[gmx-developers] OpenACC Development

Erik Lindahl erik.lindahl at gmail.com
Fri Jul 1 20:45:11 CEST 2016


> On 01 Jul 2016, at 20:21, Millad Ghane <mghane at cs.uh.edu> wrote:
> I am not saying there is no performance loss. There is, but the
> performance loss shouldn't be more than like 30% "for the GPU codes”.

I think you are completely underestimating the importance of data layout.

Of course OpenACC would do decently if we keep the 90% of the GPU-related code we wrote to provide e.g. GPU-optimize data layouts. 

However, in that case there is no use whatsoever for OpenACC since the few lines of “CUDA” code in the kernels are straightforward - and you are losing 30% for no use whatsoever. 
You would still need a different data layout for Xeon Phi.

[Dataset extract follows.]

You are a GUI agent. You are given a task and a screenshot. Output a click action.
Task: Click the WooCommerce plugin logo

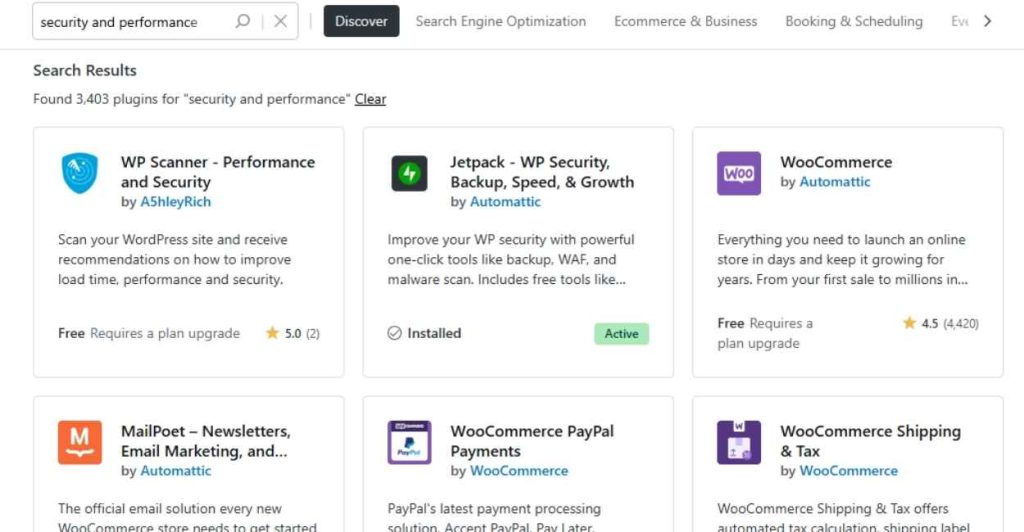tap(739, 173)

Adding OpenACC pragmas isn’t very difficult, so again: if you believe that you can write a completely general implementation that is only 30% slower in the accelerated kernels (~15% in total) and that works on all architectures, please do it and show us :-)

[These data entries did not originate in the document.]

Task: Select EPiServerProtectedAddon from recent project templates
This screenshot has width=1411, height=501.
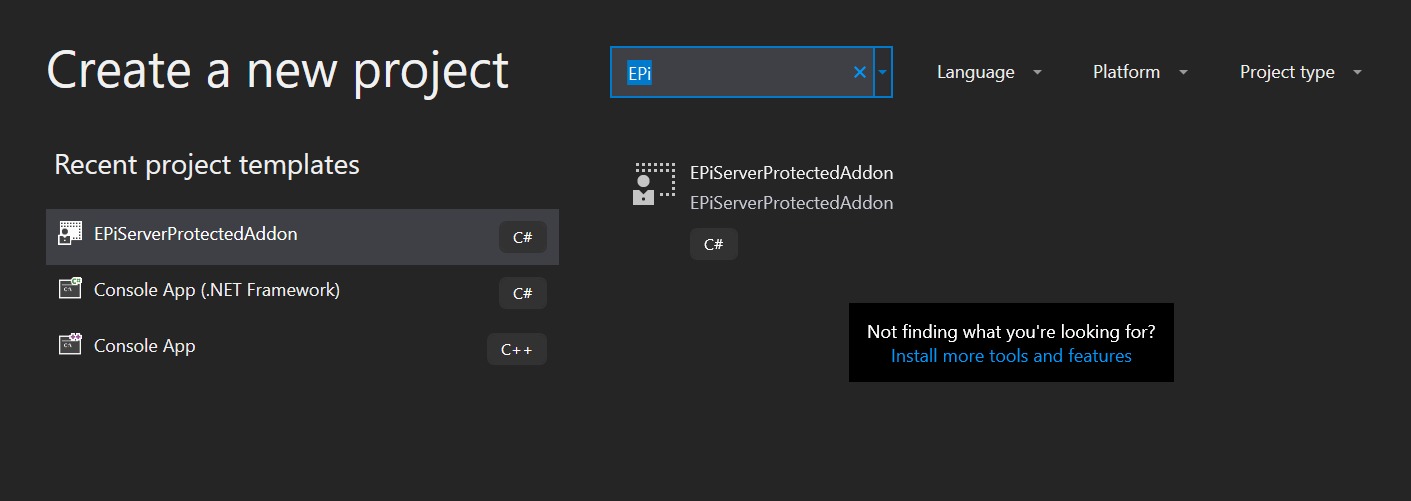Action: pyautogui.click(x=195, y=234)
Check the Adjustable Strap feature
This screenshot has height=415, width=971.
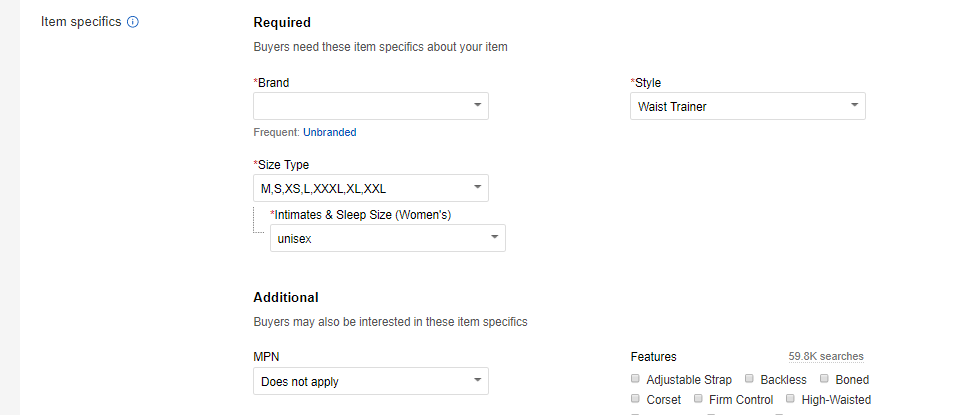click(635, 378)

>> That’s like saying all C++ implementations of molecular dynamics should
>> have the same performance because it’s the same language.
>> If that was true, you should not see any performance difference when you
>> disable SIMD. After all, all floating-point math on x86 is implemented
>> with SSE/AVX instructions today.
> It's different. By enabling and using SIMD commands you are actually
> accessing and exploiting some hardware features of CPU. So, since you are
> accessing high performance features, the code executes faster.

No. Please check the assembly output of your compiler. Your compiler WILL be generating AVX2 instructions with proper flags and “-O3", but it is not capable of reorganizing the data layout.

> But
> changing languages with the same SIMD configuration, the output should be
> roughly the same.

“same SIMD configuration” means keeping the 99% of the data layouts optimized for each architecture. Sorry, but that’s not making your implementation portable.

> However, I argue that in this case, C is a little bit
> more faster than C++.

No. Intrinsics will generate identical assembly in C and C++ - and that is based on knowledge, not opinions. Once we exploit template parameters, C++ completely kills C for complex kernels.